▶ **Extracted entries**
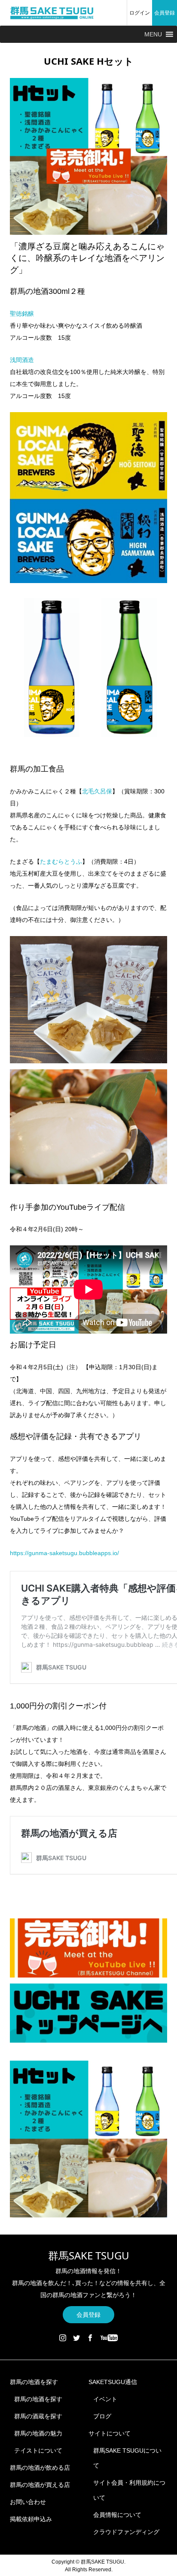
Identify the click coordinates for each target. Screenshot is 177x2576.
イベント (105, 2399)
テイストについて (38, 2450)
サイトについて (109, 2433)
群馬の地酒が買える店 (40, 2484)
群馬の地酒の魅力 (38, 2433)
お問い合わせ (28, 2501)
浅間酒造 (22, 359)
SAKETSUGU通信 (112, 2382)
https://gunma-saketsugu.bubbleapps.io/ (64, 1553)
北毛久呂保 (97, 791)
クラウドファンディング (126, 2531)
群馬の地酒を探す (34, 2382)
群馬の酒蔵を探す (38, 2416)
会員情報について (117, 2514)
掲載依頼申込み (31, 2519)
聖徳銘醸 (22, 313)
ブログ (102, 2416)
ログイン (139, 13)
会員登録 (164, 13)
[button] (153, 34)
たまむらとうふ (61, 861)
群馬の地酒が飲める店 (40, 2467)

▶ **Task to carry out**
Pictures stay out. Transcribe the lines from the start of the entries above through the line with "北毛久呂保 (97, 791)", exactly.

▶ **The answer**
Identify the click coordinates for each target. Screenshot is 177x2576.
イベント (105, 2399)
テイストについて (38, 2450)
サイトについて (109, 2433)
群馬の地酒が買える店 (40, 2484)
群馬の地酒の魅力 (38, 2433)
お問い合わせ (28, 2501)
浅間酒造 (22, 359)
SAKETSUGU通信 (112, 2382)
https://gunma-saketsugu.bubbleapps.io/ (64, 1553)
北毛久呂保 (97, 791)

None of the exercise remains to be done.